No añoramos los dispositivos publicitarios tradicionales; lo que nos inspira nostalgia son las décadas en las que el consumismo hacía soñar a las masas, cuando éste encarnaba una flamante vida mejor, cuando comprábamos sin pararnos a pensar en las consecuencias ecológicas y sanitarias del consumo. Lejos quedan ya esos tiempos. Hemos pasado de la fascinación al desencanto consumista: ahora todo es un problema, todo da miedo, todo tiende a hacernos sentir culpables. Comer carne, viajar en avión, vestirse con «moda rápida», no separar y reciclar la basura: todo es motivo de preocupación para la salud y la preservación del planeta. El consumo festivo ha sido sustituido por un consumo considerado peligroso, «criminal» e irresponsable para con el futuro global.
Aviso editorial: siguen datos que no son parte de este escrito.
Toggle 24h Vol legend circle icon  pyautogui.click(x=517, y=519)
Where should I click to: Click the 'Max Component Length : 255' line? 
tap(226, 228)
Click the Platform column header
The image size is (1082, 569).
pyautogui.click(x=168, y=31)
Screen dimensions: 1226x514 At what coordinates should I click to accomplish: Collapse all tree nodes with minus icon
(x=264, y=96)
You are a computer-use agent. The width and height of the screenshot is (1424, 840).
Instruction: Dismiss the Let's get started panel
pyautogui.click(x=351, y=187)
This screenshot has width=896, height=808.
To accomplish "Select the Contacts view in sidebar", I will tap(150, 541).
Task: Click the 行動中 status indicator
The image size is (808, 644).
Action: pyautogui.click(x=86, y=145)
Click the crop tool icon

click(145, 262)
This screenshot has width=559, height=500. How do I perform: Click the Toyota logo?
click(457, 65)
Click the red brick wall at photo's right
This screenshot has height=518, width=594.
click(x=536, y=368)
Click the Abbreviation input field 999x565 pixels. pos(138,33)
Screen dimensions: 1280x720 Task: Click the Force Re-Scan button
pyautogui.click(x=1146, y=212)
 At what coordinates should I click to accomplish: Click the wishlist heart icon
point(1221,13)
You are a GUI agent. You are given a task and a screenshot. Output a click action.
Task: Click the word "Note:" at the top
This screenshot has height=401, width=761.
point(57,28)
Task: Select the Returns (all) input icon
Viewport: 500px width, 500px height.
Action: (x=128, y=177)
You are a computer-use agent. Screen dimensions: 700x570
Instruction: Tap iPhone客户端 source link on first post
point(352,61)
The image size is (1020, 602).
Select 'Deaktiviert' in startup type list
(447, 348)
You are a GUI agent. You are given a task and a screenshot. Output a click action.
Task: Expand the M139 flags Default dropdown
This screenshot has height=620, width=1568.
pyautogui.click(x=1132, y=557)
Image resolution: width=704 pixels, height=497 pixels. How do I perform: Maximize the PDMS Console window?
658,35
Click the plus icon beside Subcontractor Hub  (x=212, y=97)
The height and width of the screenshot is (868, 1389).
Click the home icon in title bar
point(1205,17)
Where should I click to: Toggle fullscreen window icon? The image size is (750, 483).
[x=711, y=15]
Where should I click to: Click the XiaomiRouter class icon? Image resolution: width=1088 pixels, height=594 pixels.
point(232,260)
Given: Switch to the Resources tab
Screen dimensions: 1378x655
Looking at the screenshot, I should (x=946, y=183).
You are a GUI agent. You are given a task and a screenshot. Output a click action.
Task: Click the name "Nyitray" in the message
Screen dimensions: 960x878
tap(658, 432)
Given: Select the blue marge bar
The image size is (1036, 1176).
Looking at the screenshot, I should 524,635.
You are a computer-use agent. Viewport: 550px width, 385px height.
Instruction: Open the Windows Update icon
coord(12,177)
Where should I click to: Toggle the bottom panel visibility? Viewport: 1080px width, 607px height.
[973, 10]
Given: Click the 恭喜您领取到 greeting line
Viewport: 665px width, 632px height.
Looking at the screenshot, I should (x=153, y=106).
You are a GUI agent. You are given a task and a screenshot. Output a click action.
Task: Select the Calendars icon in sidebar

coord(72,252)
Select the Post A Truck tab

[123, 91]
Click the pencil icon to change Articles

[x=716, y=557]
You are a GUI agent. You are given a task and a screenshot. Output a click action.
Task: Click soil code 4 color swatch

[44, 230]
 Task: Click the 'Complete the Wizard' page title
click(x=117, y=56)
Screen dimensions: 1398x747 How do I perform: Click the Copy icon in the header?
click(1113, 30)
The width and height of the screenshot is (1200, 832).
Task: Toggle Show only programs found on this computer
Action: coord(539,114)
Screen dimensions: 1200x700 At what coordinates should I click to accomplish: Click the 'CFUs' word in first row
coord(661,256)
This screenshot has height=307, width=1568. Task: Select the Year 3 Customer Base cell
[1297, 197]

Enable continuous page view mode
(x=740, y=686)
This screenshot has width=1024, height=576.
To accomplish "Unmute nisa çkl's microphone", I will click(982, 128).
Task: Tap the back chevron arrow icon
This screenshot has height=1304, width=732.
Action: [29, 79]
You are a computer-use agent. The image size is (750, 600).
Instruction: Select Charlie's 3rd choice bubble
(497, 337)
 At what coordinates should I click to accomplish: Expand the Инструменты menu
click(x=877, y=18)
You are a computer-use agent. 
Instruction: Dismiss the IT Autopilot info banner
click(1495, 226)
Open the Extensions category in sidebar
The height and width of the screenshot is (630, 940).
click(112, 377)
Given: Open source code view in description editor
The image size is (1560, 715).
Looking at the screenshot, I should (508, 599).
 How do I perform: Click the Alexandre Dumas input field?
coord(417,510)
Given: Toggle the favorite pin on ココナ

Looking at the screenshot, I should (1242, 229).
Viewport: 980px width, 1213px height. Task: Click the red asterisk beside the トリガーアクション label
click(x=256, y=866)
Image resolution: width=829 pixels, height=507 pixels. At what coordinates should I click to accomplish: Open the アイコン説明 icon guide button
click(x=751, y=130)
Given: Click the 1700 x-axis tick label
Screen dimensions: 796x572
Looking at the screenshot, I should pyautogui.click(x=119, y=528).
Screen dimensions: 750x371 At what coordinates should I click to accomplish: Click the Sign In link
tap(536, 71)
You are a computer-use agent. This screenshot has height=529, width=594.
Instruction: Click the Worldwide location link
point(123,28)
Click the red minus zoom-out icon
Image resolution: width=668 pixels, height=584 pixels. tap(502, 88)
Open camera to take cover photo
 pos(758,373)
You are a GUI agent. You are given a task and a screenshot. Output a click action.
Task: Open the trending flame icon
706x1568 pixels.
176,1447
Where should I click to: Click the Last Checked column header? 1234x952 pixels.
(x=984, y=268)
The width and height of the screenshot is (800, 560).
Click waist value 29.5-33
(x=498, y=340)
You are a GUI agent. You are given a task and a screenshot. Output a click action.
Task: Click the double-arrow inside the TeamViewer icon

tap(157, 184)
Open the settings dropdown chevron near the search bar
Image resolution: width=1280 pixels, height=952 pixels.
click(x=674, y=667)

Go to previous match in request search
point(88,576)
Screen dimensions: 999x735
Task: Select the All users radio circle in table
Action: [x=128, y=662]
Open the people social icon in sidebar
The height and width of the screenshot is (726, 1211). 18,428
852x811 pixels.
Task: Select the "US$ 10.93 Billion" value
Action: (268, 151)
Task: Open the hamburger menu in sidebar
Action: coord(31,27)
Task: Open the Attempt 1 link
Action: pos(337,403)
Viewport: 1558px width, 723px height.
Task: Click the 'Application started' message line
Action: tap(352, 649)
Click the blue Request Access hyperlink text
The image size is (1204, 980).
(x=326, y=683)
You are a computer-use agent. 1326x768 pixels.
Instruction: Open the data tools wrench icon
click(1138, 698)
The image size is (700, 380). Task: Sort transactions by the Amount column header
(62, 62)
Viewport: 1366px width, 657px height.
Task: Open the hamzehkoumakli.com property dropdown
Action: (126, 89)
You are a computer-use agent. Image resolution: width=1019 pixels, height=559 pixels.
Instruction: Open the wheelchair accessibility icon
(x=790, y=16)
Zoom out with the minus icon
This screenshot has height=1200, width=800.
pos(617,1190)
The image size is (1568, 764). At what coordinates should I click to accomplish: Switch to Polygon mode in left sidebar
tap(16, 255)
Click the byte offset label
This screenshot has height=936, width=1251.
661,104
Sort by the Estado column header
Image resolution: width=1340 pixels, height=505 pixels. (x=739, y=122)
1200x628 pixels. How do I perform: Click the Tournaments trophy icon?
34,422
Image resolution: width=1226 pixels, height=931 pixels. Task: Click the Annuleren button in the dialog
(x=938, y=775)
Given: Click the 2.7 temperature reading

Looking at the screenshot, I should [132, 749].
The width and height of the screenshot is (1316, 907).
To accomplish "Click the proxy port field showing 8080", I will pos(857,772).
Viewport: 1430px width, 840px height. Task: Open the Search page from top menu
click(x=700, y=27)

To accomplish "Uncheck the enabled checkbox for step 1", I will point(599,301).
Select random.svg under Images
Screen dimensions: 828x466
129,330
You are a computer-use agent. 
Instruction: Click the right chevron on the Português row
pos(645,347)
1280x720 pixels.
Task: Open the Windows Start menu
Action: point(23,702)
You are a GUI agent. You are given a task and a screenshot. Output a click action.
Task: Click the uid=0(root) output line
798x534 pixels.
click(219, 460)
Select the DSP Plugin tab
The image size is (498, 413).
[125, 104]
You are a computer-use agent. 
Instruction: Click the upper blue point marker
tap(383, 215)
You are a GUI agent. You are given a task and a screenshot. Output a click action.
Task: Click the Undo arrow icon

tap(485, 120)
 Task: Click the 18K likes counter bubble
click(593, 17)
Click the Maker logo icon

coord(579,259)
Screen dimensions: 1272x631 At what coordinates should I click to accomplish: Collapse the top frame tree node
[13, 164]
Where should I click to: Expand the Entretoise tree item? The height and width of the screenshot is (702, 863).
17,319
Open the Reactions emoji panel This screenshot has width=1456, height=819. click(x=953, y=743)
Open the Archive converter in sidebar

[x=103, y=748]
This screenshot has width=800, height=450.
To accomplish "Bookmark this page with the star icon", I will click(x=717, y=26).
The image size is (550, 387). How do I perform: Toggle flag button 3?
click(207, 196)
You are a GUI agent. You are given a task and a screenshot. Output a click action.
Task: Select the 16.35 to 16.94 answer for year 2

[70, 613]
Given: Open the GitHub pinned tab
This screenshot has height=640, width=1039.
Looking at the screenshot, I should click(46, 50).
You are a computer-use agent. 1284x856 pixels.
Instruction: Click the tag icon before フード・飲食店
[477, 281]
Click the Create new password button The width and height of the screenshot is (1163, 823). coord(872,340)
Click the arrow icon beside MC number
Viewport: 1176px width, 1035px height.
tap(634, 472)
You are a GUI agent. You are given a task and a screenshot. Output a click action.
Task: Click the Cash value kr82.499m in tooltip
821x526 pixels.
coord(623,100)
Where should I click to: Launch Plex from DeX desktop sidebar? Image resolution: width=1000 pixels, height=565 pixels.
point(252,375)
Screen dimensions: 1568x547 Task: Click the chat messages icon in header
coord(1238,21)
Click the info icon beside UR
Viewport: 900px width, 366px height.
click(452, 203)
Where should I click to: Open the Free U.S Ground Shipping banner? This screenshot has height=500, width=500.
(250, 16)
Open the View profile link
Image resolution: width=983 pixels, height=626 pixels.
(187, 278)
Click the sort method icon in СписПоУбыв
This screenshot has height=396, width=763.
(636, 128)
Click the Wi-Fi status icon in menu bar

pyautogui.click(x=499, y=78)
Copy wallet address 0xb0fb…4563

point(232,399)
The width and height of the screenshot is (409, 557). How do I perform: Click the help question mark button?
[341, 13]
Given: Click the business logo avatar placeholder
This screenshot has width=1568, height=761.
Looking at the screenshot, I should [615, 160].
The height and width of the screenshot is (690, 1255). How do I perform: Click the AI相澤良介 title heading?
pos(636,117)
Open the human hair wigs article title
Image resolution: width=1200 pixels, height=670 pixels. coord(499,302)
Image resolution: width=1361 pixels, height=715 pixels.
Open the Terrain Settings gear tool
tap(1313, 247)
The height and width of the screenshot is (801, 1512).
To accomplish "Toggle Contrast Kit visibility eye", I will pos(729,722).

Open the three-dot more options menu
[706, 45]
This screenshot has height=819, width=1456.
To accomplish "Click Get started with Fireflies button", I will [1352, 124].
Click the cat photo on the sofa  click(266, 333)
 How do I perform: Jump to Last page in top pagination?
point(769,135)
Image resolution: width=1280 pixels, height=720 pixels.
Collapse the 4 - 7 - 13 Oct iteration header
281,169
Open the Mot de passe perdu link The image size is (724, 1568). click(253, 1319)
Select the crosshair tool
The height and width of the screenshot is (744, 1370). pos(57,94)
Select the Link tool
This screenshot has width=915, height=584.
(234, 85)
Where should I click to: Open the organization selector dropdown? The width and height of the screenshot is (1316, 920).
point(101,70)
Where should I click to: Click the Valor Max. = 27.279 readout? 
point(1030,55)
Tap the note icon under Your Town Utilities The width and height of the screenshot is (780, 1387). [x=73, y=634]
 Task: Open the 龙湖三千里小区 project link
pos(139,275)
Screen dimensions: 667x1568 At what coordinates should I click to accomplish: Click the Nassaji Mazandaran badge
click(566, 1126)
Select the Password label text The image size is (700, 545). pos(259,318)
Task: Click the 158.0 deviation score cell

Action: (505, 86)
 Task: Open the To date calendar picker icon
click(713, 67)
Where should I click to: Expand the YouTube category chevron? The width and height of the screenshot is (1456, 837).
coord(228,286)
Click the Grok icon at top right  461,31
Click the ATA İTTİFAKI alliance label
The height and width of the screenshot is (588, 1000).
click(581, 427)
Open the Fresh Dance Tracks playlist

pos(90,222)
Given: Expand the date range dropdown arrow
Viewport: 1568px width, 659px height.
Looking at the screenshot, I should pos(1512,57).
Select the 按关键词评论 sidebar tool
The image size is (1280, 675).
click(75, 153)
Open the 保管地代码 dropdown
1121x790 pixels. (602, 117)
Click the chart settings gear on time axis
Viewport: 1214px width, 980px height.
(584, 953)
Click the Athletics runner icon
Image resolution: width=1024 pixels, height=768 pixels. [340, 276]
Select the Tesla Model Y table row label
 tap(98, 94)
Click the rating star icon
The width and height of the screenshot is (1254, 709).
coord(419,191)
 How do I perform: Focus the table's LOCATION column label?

El consumo ya no es lo que era: su aura de felicidad, despreocupación y emancipación se ha apagado. La muerte de las vallas publicitarias clásicas es una metáfora de la muerte de ese tiempo esplendoroso del consumismo, del presentismo hedonista que ignora cualquier ética del porvenir, ajeno a las consecuencias a largo plazo catastróficas de los estímulos publicitarios masivos, de la repetida instigación al carpe diem más materialista, a los placeres inmediatos y desenfrenados de los bienes de mercado.
Es este contexto de crisis, tanto del presentismo consumista como del futuro del planeta, lo que impregna de nostalgia las fotos de las vallas abandonadas y despojadas de su antiguo triunfalismo, que poseen el encanto de un pasado presuntamente feliz en el que el consumo se asimilaba a una «fiesta frívola y alegre» que imaginábamos interminable, perpetua y cada vez más dilatada. Quizá estén llamadas a convertirse en objetos de memoria que nos complacerá saborear, igual que las viejas canciones, los discos de vinilo y las series de televisión antiguas. Quizá, quién sabe, algún día las veamos expuestas en un museo «etnográfico» dedicado a los objetos emblemáticos de la modernidad consumista del siglo XX.